More than 50 per cent of human DNA are copies of nearly identical sequences and has been referred to as 'junk'. Read on...

tech reviews Updated: Nov 05, 2008 17:29 IST

What had been described by scientists as "junk" DNA is what gives humans their distinct identity.

More than 50 per cent of human DNA are copies of nearly identical sequences and has been referred to as 'junk.' A major source of these repeats is internal viruses that have inserted themselves throughout the genome at various times during evolution.

This research also shows that these repeats are anything but "junk DNA," since they might hold the key to some of the important physical differences that distinguish humans from all other species.

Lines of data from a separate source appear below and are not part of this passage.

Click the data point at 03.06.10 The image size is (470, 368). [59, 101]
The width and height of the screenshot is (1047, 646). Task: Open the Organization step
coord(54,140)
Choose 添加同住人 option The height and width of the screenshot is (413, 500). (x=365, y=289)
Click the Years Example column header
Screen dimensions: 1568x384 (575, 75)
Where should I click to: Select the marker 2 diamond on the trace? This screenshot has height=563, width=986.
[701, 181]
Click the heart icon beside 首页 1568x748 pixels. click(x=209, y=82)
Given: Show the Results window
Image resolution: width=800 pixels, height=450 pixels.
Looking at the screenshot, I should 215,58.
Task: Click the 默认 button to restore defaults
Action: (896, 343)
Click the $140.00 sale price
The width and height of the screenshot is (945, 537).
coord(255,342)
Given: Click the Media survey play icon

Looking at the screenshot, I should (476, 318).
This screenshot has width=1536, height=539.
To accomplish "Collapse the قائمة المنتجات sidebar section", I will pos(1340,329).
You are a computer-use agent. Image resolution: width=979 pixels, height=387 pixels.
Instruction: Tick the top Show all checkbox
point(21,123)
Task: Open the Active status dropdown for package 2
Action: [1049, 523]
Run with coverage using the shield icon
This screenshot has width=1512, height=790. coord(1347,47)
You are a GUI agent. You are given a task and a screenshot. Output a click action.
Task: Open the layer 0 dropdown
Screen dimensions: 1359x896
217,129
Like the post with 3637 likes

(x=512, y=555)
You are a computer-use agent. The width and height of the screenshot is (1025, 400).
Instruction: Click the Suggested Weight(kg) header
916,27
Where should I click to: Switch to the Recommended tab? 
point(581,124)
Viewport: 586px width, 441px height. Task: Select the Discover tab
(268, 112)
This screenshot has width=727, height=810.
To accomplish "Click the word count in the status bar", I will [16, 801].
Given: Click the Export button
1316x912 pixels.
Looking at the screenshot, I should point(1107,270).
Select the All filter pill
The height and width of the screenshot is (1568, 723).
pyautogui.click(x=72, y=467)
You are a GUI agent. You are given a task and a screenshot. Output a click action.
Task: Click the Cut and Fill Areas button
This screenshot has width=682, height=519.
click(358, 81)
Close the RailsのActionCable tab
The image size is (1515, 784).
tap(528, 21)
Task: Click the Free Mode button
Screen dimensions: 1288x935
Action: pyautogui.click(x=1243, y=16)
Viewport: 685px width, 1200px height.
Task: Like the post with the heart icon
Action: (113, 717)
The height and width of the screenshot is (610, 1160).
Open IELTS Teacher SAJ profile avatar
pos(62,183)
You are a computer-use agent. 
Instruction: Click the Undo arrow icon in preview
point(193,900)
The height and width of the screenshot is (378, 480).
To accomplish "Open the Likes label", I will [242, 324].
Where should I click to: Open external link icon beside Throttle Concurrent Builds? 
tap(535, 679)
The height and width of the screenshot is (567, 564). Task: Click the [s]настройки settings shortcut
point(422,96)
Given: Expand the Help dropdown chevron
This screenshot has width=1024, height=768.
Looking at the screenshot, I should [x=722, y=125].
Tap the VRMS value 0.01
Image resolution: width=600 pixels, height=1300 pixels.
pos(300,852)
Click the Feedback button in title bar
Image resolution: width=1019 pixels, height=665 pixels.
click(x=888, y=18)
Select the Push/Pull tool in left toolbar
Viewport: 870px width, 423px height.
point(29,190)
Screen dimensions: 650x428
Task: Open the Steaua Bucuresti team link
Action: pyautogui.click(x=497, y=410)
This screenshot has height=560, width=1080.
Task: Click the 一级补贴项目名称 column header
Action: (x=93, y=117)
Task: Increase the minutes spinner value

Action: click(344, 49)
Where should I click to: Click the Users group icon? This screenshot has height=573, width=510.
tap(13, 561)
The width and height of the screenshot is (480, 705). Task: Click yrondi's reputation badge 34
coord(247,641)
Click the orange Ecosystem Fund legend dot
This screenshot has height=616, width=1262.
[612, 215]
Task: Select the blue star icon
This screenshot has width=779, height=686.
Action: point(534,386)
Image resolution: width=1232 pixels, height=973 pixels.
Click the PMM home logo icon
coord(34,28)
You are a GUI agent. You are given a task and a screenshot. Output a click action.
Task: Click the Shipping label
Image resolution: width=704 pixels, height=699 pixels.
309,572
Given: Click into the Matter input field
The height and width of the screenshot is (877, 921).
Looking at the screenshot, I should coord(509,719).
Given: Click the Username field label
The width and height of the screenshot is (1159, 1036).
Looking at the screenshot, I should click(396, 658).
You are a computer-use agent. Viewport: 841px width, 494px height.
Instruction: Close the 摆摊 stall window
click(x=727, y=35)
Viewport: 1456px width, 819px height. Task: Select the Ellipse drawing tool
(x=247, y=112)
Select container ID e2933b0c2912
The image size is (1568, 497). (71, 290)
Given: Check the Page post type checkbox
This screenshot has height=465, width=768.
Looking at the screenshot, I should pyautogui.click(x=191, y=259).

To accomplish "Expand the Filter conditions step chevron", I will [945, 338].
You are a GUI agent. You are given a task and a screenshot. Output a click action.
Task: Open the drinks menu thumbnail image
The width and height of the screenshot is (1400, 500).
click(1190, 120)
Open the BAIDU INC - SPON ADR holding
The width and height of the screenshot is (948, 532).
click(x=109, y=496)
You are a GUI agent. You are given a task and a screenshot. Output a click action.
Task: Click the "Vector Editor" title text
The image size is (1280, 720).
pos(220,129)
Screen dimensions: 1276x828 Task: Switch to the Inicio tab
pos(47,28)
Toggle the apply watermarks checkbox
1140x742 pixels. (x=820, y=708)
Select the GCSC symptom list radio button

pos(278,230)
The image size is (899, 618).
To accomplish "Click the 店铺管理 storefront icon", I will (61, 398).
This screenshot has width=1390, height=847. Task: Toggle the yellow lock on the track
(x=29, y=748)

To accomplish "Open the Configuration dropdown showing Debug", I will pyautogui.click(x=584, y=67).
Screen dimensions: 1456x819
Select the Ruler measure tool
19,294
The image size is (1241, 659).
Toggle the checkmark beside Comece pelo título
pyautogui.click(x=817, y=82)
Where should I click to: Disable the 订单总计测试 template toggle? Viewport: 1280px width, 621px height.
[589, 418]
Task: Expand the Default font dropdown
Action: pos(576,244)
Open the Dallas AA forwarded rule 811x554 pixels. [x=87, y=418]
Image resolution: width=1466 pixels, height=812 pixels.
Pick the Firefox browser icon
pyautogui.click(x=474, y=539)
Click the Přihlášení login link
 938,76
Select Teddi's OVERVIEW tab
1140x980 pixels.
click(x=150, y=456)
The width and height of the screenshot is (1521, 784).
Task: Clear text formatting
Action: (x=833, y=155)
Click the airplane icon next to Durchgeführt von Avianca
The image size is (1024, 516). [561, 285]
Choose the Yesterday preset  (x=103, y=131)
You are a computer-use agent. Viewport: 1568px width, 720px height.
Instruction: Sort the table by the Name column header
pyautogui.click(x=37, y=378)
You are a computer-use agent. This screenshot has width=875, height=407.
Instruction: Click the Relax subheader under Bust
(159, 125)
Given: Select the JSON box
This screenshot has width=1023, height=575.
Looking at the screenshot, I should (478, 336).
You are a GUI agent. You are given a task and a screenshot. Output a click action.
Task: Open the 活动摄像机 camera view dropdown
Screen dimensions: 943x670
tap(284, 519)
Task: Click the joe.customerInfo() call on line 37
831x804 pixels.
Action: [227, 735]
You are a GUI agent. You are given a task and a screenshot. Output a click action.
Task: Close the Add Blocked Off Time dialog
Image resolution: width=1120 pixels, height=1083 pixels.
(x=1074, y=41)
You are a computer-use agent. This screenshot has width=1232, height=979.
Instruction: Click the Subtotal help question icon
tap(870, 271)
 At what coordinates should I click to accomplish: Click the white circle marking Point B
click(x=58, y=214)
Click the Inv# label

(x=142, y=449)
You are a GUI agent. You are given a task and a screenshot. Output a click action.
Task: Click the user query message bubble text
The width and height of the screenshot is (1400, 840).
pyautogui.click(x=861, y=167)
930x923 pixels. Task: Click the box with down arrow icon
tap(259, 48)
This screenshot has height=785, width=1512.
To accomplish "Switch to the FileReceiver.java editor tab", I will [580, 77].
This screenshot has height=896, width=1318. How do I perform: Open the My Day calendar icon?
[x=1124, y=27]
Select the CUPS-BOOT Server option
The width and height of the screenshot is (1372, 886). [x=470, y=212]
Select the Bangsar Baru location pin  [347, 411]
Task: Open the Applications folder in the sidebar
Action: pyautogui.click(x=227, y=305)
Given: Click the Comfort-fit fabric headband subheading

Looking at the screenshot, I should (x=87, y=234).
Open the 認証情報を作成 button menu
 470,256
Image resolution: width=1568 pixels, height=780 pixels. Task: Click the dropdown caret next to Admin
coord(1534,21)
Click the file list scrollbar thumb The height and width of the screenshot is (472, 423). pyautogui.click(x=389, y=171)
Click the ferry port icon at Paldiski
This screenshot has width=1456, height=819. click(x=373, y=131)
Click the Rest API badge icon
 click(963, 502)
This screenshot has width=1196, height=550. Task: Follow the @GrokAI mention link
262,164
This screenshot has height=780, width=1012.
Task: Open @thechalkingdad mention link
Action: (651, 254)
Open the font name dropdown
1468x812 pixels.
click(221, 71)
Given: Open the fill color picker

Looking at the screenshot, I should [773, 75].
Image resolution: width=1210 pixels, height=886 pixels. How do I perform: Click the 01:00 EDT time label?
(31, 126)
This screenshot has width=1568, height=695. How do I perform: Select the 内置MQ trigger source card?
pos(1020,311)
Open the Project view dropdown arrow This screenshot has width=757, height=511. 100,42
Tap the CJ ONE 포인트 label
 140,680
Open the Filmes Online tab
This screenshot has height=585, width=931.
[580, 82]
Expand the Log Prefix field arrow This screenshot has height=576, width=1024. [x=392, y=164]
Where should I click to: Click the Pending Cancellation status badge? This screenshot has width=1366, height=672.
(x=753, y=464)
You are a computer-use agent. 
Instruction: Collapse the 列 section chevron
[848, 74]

Using the latest sequencing technologies, Genome Institute Singapore (GIS) researchers showed that many transcription factors, master proteins that control the expression of other genes, bind specific repeat elements.

"Our research findings imply that these surveys must also include repeats, as they are likely to be the source of important differences between model organisms and humans," said Guillaume Bourque, GIS senior group leader and co-author of the paper.

"The better our understanding of the particularities of the human genome, the better our understanding will be of diseases and their treatments," he added.

Researchers showed that from 18 to 33 per cent of the binding sites of five key transcription factors with important roles in cancer and stem cell biology are embedded in distinctive repeat families, said a GIS release.

Over eons, these repeats were dispersed within different species, creating new regulatory sites throughout these genomes. Thus, the set of genes controlled by these transcription factors is likely to significantly differ from species to species and may be a major driver for evolution.

"The findings by Dr Bourque and his colleagues at the GIS are very exciting and represent what may be one of the major discoveries in the biology of evolution and gene regulation of the decade," said Raymond White, neurology professor at the University of California, San Francisco and chair of the GIS Scientific Advisory Board.

The paper was published Tuesday in Genome Research.